NASA demonstrated last year that ion drives can operate at 100KW of input power and generate 5.4N of thrust. At 84KW of power, VASIMR has produced 3.8N of thrust. So, they're actually pretty comparable. All ion engines are plasma engines since plasma consists of ions. Both the VASIMR and NASA's high power X series of thrusters are trying to get the engines to operate at much higher power (MW) which will equate to much higher thrust. Unfortunately the engines made so far can't operate at near MW power without their components melting XD https://futurism.com/nasas-new-ion-thruster-breaks-records-could-take-humans-to-mars/ P.S. I'm assuming that power to thrust will scale at a 1/1 ratio for now, so 100 MW would equal 5.4KN of thrust. I'm going to increase that thrust by 10x for better playability, even though it's stretching the realism a bit. Each ion engine will now output 50KN of thrust at 100 MW of input power.

Thrust frame attachment section Edit: Added protective doors. Still needs work Edit: Not sure about this, I may try a totally different approach next. Something with trusses.

Woa, can't believe I missed this. Great job @Nertea and team!

Doing some variations, considering what @FreeThinker was pointing out. EDIT: Another Variation Edit: Third variation Edit: Fourth variation I'm justifying the extra bulk as capacitor banks. Edit: Fifth variation So far I think I like the fourth one the most.

Hmmm... I assumed you could use some kind of shielding like a superconductor or solenoid to isolate the fields... So, what you're saying is that the fields of the magnetic nozzles would overlap?
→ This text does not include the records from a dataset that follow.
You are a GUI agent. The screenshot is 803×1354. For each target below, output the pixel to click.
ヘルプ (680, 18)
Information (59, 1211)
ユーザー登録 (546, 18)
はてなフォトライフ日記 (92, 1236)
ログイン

Yeah, I hadn't really thought of that, I was mostly thinking about the ICH.

Optimized the geometry, added detail to the back coupler, and shortened the length some.

Front and back view of the VASIMR engine enclosure. The squareness of the sides implies modularity. Now to design the thrust frame (not plate after all) and add small details.

Yeah, 5 nozzle vasimr. It will be operating at 100 MW. I plan to develope a MTF (Magnetized Targeted Fusion) reactor that can output 1 GW a second. The engine enclosure has a diameter of 1.25m. It’s designed to be attached to a thrust plate which will help order the engines into 5x2 array. The thrust plate will seamlessly integrate with the MTF, and provides a mount point for specialized radiators. Each array will output 500 KN of thrust at an isp of 3300 KM/S (subject to change, this is highly theoretical at the moment).